A1. 川口伸明の著書『2080年への未来地図』(技術評論社、2024年4月13日発売)で、前作『2060未来創造の白地図』(以下、『2060』)のバージョンアップになります。川口はアスタミューゼ株式会社エグゼクティブ・チーフ・サイエンティストであり、アスタミューゼのコンサルティング事業やデータアルゴリズム事業に取り組んでいます。

Q2. 前作『2060』との違いは?

A2. 前作『2060』は弊社「未来を創る有望成長領域136」で取り上げている、バイオ・ヘルスケア、知覚と身体性拡張や都市・交通、資源・環境・エネルギー、宇宙など、先端技術やハイテクを中心とした科学技術視点での未来予測や新しいビジネスの可能性について紹介しています。

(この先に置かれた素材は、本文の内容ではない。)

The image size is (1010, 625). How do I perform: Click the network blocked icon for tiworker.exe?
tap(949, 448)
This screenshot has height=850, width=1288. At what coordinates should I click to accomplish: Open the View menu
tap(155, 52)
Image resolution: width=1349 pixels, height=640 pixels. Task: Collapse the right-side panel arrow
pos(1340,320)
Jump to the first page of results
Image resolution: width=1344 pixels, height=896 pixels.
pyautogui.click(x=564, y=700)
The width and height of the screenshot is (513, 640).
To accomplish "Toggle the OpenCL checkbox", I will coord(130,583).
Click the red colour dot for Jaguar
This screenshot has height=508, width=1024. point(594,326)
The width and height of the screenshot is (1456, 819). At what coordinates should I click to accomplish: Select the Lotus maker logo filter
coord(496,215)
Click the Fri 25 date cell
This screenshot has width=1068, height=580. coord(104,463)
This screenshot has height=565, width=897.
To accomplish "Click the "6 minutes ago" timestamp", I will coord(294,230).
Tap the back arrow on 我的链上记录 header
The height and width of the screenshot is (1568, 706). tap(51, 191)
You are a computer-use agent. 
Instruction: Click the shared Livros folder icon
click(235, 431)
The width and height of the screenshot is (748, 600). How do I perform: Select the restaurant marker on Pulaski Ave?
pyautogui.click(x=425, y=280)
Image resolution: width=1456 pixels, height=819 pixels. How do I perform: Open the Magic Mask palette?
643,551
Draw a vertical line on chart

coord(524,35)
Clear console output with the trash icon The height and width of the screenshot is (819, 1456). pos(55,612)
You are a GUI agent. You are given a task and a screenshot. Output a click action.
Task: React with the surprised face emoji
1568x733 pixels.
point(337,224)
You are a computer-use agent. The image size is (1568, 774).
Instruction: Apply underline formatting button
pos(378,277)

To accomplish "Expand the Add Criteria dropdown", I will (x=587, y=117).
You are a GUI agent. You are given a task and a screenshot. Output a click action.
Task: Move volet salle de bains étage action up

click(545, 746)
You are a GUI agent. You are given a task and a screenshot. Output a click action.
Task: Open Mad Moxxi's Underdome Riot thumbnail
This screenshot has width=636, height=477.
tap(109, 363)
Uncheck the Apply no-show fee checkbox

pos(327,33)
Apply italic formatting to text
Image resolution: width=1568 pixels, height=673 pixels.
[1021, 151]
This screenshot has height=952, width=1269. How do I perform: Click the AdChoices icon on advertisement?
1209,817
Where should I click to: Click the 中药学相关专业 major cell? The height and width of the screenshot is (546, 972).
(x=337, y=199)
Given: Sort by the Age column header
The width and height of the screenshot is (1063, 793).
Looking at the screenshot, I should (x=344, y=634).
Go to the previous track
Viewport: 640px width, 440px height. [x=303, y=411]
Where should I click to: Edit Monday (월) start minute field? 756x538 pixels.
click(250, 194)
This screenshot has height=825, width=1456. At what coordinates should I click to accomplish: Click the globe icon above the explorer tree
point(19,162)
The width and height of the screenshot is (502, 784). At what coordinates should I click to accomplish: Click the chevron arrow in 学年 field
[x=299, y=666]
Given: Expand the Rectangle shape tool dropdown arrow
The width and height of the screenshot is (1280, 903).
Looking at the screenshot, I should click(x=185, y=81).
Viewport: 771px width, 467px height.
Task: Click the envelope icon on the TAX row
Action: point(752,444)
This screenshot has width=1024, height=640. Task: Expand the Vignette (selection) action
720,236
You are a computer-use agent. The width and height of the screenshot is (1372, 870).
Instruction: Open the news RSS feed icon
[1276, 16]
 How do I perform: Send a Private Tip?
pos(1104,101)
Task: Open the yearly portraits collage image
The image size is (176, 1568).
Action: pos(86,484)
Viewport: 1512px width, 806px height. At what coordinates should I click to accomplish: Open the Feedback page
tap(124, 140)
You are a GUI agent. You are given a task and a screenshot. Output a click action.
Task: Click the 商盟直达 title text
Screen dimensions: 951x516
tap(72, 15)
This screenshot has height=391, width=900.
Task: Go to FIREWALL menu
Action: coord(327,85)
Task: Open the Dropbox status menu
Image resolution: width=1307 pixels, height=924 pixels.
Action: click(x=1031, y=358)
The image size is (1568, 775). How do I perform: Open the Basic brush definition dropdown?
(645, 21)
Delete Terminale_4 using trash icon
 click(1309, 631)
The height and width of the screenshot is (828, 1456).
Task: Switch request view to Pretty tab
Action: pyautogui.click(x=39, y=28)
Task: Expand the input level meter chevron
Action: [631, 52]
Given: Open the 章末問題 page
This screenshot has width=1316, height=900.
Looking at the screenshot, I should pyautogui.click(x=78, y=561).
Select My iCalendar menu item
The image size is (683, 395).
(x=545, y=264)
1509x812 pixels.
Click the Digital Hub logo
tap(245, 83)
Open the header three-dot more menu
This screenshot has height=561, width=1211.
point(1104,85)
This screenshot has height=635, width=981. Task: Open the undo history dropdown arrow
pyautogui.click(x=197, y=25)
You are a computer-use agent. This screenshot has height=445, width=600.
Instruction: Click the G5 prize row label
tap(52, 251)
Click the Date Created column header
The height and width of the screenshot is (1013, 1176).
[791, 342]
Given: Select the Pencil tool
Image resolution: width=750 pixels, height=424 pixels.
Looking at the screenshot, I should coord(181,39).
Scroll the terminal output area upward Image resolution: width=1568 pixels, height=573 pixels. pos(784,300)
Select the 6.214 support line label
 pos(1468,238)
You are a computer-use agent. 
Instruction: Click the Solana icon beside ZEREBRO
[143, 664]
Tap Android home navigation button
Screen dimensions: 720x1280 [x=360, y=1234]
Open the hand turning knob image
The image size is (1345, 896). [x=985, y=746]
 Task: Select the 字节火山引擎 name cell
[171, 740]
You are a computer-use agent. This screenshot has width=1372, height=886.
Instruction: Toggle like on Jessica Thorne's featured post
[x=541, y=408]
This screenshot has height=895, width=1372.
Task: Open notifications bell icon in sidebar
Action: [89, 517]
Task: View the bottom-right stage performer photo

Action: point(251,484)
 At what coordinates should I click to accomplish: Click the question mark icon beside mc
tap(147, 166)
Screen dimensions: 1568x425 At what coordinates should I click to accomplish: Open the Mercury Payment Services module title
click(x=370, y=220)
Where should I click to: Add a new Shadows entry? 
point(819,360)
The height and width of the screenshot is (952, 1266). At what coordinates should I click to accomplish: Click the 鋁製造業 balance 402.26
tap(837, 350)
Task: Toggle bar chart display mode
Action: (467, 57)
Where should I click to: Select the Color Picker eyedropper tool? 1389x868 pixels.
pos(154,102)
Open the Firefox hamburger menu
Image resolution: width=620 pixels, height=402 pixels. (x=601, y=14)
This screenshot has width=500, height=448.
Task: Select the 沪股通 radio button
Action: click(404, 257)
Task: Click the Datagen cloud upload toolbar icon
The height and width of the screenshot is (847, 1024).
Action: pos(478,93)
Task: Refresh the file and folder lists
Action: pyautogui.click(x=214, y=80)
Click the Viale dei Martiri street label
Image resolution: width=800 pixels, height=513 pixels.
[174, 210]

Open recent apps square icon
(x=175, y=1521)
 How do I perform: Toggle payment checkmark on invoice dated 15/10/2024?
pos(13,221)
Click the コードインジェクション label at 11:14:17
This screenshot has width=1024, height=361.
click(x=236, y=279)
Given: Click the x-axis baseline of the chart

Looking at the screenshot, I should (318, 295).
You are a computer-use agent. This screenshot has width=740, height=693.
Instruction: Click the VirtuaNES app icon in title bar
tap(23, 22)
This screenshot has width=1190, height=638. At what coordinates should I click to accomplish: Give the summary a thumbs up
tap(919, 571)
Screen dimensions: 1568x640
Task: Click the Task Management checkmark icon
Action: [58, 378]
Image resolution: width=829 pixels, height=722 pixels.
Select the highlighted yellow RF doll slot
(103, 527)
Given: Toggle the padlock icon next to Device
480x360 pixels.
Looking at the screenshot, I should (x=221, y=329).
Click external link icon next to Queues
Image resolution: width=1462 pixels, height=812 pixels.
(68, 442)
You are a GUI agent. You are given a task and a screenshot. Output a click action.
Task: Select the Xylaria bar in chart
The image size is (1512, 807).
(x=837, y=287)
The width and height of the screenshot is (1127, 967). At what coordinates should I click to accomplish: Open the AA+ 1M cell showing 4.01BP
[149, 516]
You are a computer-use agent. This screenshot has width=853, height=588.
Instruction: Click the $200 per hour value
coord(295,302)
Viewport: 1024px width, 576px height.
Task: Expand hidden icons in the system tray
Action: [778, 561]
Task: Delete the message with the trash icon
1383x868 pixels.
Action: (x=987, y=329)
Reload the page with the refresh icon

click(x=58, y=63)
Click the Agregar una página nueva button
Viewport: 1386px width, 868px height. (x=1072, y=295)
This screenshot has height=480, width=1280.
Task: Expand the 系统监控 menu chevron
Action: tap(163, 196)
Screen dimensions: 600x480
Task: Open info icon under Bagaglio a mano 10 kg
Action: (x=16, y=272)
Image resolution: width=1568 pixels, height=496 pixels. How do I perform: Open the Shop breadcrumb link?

新作『2080』は、アスタミューゼの「人類が解決するべき社会課題105」をベースに、「SDGsの先にある未来」への課題解決のテーマについてより広い視点から考察します。科学技術だけでなく、人文・社会全体について俯瞰的に掘り下げた内容になっています。

Q3. この本でどんなことが分かるの?

A3. 具体的には、AIと超知能が社会をどう変えていくか・心や文化芸術にどう影響するのか(1・2章)、世の中で言われているのとは全く違うメタバースの本質(デジタルサプライチェーンやバリューチェーンなど)がモノづくりやビジネスをどう変えていくか(3章)、医・食・農といった私たちの生活に大きく関わる価値がどう変わるか(4章)、環境や生態系に関わる社会の価値の変化(5章)、政治・経済を含む社会システムの変容(6章)、経済安全保障と地政学リスク(7章)、戦争と平和・新世界秩序(8章)、脳が変えていく未来(9章)といった、幅広い話題について、データ・ドリブンに(特許・論文・基礎研究などの文献に基づき)最新事例を紹介し、その先に起こる生活・社会・ビジネスの変化について考察し、新たな視点や施策を提案しています。また、各章にはより深い考察やワークショップなどに使える「演習問題」をつけています。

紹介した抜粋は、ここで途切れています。